(Items listed in a dataset)
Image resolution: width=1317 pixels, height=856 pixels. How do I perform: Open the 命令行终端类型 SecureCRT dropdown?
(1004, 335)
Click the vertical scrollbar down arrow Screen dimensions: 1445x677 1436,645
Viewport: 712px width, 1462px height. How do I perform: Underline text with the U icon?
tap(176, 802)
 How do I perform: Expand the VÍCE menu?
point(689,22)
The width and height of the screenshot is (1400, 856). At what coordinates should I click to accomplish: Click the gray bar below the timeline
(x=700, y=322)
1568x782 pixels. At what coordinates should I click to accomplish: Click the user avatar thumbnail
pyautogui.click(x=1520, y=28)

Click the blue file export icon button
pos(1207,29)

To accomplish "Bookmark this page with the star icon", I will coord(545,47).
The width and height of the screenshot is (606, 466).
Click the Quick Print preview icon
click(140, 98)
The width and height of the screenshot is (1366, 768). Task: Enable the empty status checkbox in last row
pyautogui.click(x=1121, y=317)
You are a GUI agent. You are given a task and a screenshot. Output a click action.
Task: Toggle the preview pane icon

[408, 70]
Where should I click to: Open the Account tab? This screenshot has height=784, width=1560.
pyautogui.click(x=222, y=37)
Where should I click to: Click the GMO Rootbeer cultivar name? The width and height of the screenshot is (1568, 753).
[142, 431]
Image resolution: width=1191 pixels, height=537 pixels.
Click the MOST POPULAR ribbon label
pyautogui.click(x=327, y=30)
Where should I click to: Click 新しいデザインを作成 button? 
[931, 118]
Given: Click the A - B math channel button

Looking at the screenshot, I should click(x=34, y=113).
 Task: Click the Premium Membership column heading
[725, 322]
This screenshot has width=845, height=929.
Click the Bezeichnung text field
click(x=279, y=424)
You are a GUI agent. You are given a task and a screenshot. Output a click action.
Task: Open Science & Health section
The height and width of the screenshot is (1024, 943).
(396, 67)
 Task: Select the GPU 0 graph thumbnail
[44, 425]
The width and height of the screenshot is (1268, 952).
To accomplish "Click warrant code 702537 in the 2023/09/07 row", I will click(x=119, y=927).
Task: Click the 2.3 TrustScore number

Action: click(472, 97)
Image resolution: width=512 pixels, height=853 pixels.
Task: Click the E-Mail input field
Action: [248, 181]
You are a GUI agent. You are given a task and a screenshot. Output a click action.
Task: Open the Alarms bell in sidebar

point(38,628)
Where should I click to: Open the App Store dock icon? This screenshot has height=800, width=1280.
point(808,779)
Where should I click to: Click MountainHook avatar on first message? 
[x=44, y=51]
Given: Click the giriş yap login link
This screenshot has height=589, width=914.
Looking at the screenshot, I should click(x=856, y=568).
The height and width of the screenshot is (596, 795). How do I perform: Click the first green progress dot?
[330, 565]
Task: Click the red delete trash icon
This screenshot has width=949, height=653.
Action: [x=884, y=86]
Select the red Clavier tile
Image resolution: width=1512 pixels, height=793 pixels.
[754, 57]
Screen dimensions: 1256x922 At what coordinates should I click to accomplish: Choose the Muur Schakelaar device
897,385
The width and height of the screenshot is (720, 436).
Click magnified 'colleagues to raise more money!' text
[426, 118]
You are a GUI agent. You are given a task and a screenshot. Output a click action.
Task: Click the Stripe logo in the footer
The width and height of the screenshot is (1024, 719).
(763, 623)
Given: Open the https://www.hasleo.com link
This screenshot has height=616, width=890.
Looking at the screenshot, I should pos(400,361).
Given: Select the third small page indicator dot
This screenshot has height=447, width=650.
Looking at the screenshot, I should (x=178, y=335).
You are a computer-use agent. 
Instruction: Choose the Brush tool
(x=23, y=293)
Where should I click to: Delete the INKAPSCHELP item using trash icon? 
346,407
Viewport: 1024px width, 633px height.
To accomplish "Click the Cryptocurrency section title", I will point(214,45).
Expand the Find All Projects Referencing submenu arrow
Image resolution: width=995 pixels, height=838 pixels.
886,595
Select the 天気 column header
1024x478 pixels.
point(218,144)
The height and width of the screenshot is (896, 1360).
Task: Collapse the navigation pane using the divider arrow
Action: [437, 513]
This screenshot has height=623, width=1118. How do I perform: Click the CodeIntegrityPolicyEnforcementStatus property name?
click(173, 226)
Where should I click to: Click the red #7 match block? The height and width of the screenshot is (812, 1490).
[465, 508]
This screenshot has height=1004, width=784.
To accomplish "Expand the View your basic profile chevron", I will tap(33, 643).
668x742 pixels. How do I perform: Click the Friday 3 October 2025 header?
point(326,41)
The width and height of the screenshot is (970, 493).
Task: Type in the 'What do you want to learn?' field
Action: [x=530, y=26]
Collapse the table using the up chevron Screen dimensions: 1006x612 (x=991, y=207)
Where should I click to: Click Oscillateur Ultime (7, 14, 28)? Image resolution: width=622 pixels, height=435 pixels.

Assigned task:
Would you copy out exactly the lines above that start at the one containing "Task: Click the red delete trash icon" and end at the one containing "Viewport: 1024px width, 633px height.", inclusive?

Written solution:
Task: Click the red delete trash icon
This screenshot has width=949, height=653.
Action: [x=884, y=86]
Select the red Clavier tile
Image resolution: width=1512 pixels, height=793 pixels.
[754, 57]
Screen dimensions: 1256x922 At what coordinates should I click to accomplish: Choose the Muur Schakelaar device
897,385
The width and height of the screenshot is (720, 436).
Click magnified 'colleagues to raise more money!' text
[426, 118]
You are a GUI agent. You are given a task and a screenshot. Output a click action.
Task: Click the Stripe logo in the footer
The width and height of the screenshot is (1024, 719).
(763, 623)
Given: Open the https://www.hasleo.com link
This screenshot has height=616, width=890.
Looking at the screenshot, I should pos(400,361).
Given: Select the third small page indicator dot
This screenshot has height=447, width=650.
Looking at the screenshot, I should (x=178, y=335).
You are a computer-use agent. 
Instruction: Choose the Brush tool
(x=23, y=293)
Where should I click to: Delete the INKAPSCHELP item using trash icon? 
346,407
Viewport: 1024px width, 633px height.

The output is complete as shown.